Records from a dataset

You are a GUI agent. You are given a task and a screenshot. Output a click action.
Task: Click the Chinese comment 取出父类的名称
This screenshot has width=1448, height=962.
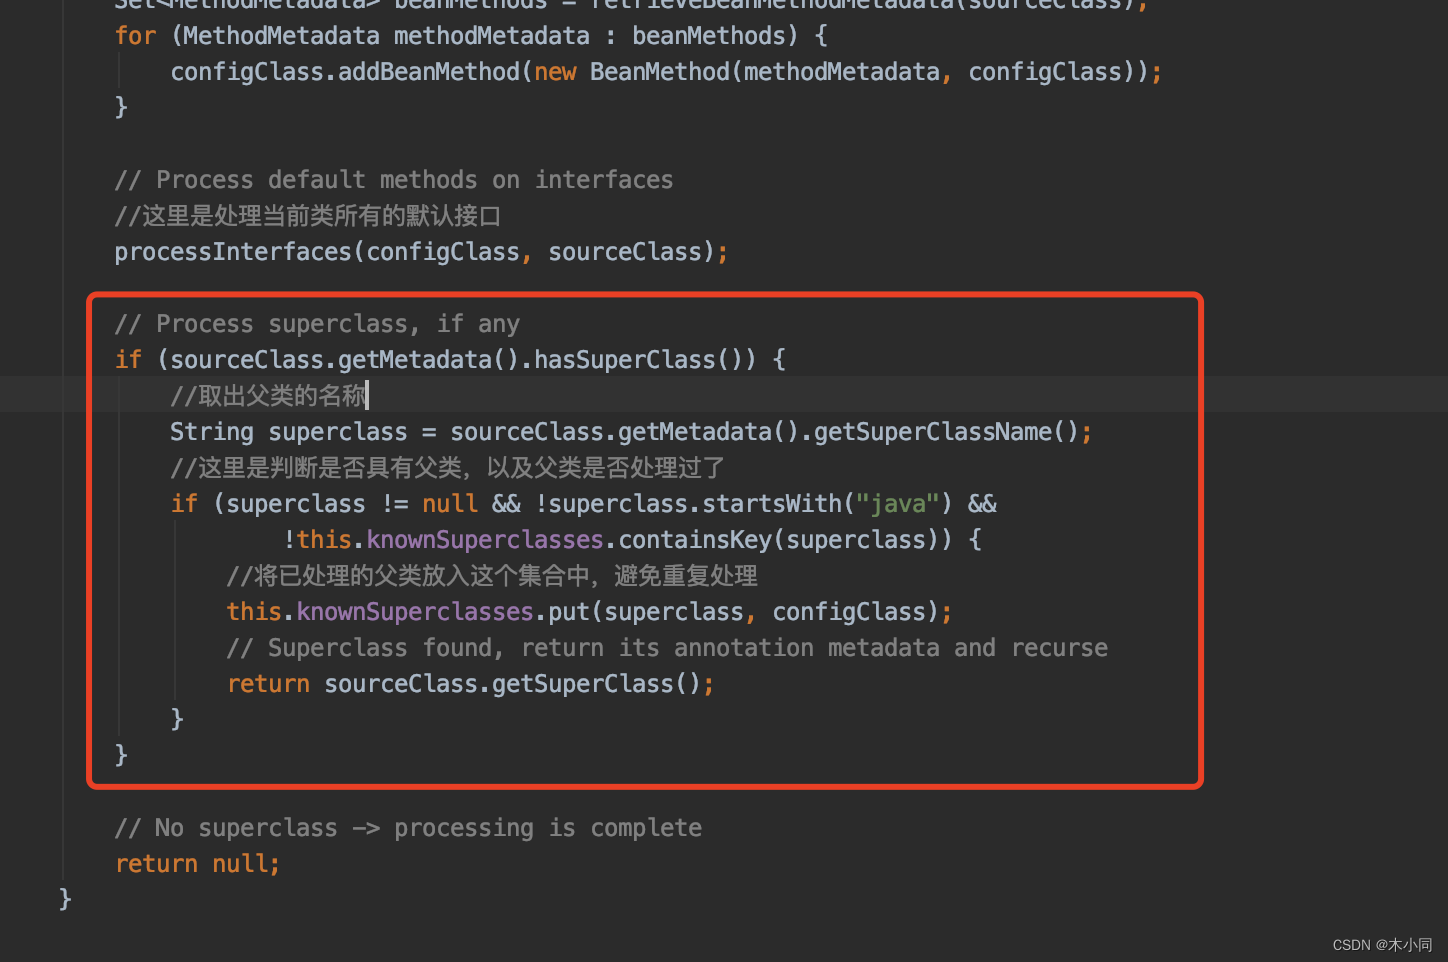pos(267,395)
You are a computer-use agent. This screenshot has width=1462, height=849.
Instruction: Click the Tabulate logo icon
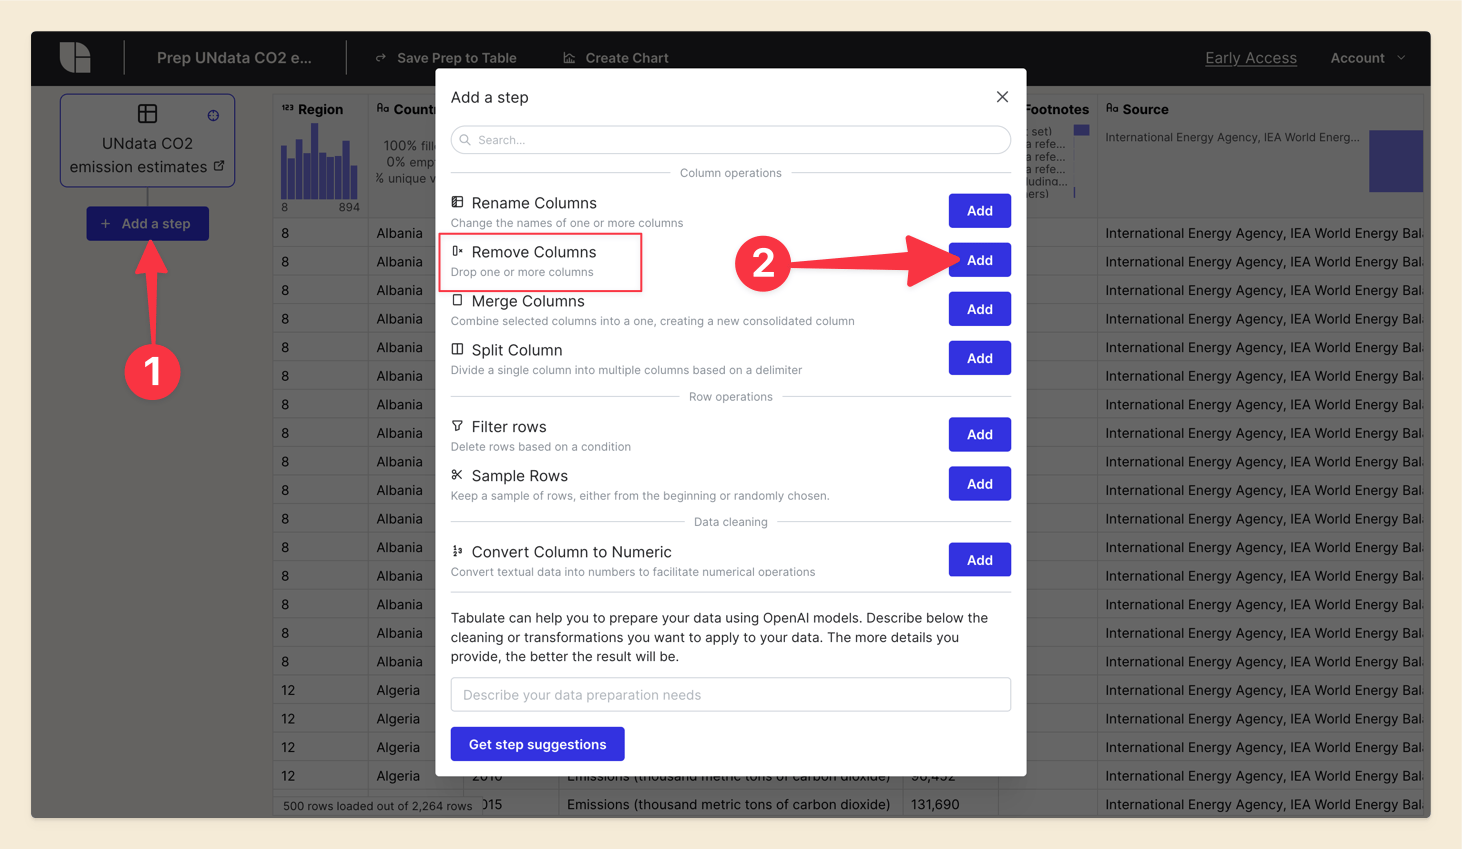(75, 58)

◆ To do ◆
Find the string "agent" in the entries above. Copy each line where it occurs.

◆ Output ◆
You are a GUI agent. You are given a task and a screenshot. Output a click action.
You are a computer-use agent. This screenshot has width=1462, height=849.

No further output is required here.